▶ **Data to use**
▽
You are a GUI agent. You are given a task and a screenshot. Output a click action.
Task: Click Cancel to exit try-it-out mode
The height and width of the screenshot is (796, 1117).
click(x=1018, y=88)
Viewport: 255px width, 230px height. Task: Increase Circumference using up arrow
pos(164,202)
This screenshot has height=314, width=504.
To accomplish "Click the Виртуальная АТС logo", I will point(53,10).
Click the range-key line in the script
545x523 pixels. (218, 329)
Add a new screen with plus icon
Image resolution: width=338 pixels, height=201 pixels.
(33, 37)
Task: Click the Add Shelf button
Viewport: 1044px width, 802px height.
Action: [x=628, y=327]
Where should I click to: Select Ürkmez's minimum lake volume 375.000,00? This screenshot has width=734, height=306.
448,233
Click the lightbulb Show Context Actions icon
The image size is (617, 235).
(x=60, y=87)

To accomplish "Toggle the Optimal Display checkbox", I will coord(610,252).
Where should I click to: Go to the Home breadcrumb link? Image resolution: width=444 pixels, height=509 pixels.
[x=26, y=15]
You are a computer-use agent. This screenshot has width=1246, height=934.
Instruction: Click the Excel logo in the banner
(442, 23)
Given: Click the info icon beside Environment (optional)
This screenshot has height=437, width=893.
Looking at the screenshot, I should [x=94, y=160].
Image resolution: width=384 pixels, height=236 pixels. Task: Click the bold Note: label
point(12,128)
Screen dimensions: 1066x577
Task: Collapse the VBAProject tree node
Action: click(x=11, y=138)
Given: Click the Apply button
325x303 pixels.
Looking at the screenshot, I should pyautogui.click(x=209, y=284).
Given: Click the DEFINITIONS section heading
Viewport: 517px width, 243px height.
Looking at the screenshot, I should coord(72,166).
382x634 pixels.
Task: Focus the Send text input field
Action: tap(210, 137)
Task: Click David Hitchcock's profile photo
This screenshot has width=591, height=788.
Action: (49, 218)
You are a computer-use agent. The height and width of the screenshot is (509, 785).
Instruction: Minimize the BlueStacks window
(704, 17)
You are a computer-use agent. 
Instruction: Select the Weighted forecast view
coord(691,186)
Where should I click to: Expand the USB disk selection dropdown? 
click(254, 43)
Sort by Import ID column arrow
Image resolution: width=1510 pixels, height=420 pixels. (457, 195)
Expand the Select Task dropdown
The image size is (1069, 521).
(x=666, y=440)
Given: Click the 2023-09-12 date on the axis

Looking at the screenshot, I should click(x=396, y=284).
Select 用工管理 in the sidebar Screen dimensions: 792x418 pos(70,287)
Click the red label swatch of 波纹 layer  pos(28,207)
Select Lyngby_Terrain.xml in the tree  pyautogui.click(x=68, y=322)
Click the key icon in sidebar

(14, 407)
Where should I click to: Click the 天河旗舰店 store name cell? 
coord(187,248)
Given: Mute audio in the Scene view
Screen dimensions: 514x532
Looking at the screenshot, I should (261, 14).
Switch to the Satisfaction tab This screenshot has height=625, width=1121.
△
▶ **Problem requirements**
Return every line of the material above verbatim, in the same order and with nothing altered.

▶ **Exercise result**
You are a GUI agent. You are given a task and a screenshot. Output a click action.
Task: Click Cancel to exit try-it-out mode
The height and width of the screenshot is (796, 1117).
click(x=1018, y=88)
Viewport: 255px width, 230px height. Task: Increase Circumference using up arrow
pos(164,202)
This screenshot has height=314, width=504.
To accomplish "Click the Виртуальная АТС logo", I will point(53,10).
Click the range-key line in the script
545x523 pixels. (218, 329)
Add a new screen with plus icon
Image resolution: width=338 pixels, height=201 pixels.
(33, 37)
Task: Click the Add Shelf button
Viewport: 1044px width, 802px height.
Action: [x=628, y=327]
Where should I click to: Select Ürkmez's minimum lake volume 375.000,00? This screenshot has width=734, height=306.
448,233
Click the lightbulb Show Context Actions icon
The image size is (617, 235).
(x=60, y=87)

To accomplish "Toggle the Optimal Display checkbox", I will coord(610,252).
Where should I click to: Go to the Home breadcrumb link? Image resolution: width=444 pixels, height=509 pixels.
[x=26, y=15]
You are a computer-use agent. This screenshot has width=1246, height=934.
Instruction: Click the Excel logo in the banner
(442, 23)
Given: Click the info icon beside Environment (optional)
This screenshot has height=437, width=893.
Looking at the screenshot, I should [x=94, y=160].
Image resolution: width=384 pixels, height=236 pixels. Task: Click the bold Note: label
point(12,128)
Screen dimensions: 1066x577
Task: Collapse the VBAProject tree node
Action: click(x=11, y=138)
Given: Click the Apply button
325x303 pixels.
Looking at the screenshot, I should pyautogui.click(x=209, y=284).
Given: Click the DEFINITIONS section heading
Viewport: 517px width, 243px height.
Looking at the screenshot, I should coord(72,166).
382x634 pixels.
Task: Focus the Send text input field
Action: tap(210, 137)
Task: Click David Hitchcock's profile photo
This screenshot has width=591, height=788.
Action: (49, 218)
You are a computer-use agent. The height and width of the screenshot is (509, 785).
Instruction: Minimize the BlueStacks window
(704, 17)
You are a computer-use agent. 
Instruction: Select the Weighted forecast view
coord(691,186)
Where should I click to: Expand the USB disk selection dropdown? 
click(254, 43)
Sort by Import ID column arrow
Image resolution: width=1510 pixels, height=420 pixels. (457, 195)
Expand the Select Task dropdown
The image size is (1069, 521).
(x=666, y=440)
Given: Click the 2023-09-12 date on the axis

Looking at the screenshot, I should click(x=396, y=284).
Select 用工管理 in the sidebar Screen dimensions: 792x418 pos(70,287)
Click the red label swatch of 波纹 layer  pos(28,207)
Select Lyngby_Terrain.xml in the tree  pyautogui.click(x=68, y=322)
Click the key icon in sidebar

(14, 407)
Where should I click to: Click the 天河旗舰店 store name cell? 
coord(187,248)
Given: Mute audio in the Scene view
Screen dimensions: 514x532
Looking at the screenshot, I should (261, 14).
Switch to the Satisfaction tab This screenshot has height=625, width=1121.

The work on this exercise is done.